Успешные действия Соломона против мавров утвердили власть императора в Африке, но в эту пору в армии назревал весьма опасный кризис. — Солдаты переженились на женах вандалов, погибших во время войны.[310] По общему распоряжению из Константинополя земли вандалов должны были отойти в казну, как и богатые имущества арианской церкви, потерявшей теперь право на самое существование. Но солдаты не хотели поступаться правами своих жен и требовали предоставления в их владение земель, принадлежавших первым мужьям их жен. Соломон смотрел на дело иначе, и в армии началось брожение, осложнившееся также и на почве религиозных отношений.
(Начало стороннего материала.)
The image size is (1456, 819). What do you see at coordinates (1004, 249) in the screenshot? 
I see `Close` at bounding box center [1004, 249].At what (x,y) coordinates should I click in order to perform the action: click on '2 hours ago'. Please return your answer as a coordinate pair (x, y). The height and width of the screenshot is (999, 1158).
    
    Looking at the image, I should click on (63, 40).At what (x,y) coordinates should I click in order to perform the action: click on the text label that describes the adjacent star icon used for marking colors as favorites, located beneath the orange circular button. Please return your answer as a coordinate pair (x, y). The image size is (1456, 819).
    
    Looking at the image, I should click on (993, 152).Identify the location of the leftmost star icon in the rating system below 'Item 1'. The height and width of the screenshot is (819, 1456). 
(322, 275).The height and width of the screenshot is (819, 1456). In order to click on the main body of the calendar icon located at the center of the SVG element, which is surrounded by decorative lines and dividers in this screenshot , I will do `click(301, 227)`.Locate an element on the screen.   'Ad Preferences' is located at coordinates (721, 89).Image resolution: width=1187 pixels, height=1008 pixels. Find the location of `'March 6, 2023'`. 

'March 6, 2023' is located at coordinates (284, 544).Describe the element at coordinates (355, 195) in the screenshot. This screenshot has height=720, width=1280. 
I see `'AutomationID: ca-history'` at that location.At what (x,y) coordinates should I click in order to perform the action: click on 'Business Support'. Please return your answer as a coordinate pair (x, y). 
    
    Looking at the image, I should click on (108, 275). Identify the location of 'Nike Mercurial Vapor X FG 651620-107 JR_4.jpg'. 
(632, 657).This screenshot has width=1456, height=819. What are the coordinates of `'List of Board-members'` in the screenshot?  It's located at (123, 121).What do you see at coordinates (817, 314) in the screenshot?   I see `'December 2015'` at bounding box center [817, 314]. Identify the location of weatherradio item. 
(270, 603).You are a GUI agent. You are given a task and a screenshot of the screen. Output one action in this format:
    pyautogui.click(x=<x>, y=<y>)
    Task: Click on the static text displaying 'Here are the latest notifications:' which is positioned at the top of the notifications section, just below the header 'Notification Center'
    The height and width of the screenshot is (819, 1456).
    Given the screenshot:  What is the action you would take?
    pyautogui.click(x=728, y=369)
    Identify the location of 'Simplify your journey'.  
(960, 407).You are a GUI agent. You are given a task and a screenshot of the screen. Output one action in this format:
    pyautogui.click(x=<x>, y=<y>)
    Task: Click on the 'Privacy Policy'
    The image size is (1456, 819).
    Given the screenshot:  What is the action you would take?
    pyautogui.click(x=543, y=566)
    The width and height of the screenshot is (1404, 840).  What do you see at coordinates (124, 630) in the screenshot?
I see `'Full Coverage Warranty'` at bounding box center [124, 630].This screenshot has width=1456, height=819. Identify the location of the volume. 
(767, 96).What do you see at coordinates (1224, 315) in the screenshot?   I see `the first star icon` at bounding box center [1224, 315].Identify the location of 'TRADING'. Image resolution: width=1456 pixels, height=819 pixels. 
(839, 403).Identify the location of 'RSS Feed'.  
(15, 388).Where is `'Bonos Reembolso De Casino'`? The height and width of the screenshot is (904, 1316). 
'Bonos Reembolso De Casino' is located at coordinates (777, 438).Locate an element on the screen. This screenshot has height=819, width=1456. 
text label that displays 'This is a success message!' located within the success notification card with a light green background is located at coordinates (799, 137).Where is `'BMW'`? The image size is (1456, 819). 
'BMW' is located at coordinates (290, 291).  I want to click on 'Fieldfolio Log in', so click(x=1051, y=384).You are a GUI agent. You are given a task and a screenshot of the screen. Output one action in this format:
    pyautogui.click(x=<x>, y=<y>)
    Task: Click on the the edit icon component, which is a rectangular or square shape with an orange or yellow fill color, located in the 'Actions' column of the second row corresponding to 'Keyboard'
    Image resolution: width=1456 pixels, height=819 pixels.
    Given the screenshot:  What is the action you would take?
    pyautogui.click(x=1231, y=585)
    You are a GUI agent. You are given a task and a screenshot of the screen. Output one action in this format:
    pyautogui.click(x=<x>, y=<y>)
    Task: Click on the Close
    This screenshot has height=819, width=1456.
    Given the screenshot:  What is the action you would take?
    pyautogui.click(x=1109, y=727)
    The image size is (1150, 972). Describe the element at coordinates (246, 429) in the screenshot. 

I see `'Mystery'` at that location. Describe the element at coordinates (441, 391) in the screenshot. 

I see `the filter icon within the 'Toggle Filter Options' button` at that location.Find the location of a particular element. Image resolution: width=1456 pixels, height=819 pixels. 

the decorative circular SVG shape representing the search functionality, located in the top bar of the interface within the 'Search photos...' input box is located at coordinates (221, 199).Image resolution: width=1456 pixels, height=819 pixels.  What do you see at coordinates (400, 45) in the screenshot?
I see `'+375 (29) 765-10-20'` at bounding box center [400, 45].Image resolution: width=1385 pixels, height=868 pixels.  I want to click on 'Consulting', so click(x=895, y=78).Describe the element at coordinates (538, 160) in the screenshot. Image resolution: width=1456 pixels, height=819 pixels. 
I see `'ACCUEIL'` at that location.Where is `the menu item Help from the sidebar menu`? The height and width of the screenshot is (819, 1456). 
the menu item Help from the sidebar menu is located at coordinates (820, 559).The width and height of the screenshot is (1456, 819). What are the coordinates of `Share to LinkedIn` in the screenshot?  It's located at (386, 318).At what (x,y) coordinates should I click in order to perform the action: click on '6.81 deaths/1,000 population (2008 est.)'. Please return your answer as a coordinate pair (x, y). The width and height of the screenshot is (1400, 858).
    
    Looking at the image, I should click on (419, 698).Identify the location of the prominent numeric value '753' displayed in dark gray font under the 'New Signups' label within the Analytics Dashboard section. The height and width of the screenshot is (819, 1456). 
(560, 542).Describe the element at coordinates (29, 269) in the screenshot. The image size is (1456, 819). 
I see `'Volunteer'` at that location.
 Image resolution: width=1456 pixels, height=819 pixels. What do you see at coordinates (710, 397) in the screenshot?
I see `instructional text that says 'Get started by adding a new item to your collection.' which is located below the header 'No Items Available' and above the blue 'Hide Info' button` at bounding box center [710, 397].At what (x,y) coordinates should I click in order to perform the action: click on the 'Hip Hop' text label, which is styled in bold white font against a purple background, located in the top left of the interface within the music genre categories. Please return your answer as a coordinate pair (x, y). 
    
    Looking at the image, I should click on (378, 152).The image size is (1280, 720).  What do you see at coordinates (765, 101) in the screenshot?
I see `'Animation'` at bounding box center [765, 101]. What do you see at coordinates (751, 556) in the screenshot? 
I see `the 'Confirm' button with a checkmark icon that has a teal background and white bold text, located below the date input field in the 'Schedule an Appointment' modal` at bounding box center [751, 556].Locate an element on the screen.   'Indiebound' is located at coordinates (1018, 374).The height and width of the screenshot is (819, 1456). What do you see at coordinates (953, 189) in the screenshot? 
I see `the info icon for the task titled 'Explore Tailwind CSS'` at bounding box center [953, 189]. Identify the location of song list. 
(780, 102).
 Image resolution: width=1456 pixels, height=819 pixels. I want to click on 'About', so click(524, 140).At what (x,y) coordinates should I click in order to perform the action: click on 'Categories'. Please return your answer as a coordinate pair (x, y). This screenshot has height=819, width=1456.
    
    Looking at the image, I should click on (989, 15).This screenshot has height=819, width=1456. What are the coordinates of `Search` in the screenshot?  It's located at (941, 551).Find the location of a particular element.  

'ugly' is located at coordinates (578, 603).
В армии было более тысячи ариан, так как арианство было национальным исповеданием готов, живших в империи, и до разгрома вандалов законы о еретиках не простирались на ариан по соглашению с Теодорихом в 525 году. Арианские священники вандалов постарались использовать это положение, и число недовольных росло. Сюда присоединилось еще одно обстоятельство. — Из тех пяти тысяч вандалов, которых увез с собою Велизарий, 400 человек, доехав до Лесбоса, овладели судном, на котором их везли, и направились на родину. Знакомые с морем, они благополучно вернулись в Африку, высадились в одном из портов побережья, прошли в горы Авреса и заняли там самостоятельное положение, поддерживая старые связи как со своими соплеменниками, так и с маврами. Мятежные солдаты вступили с ними в сношения.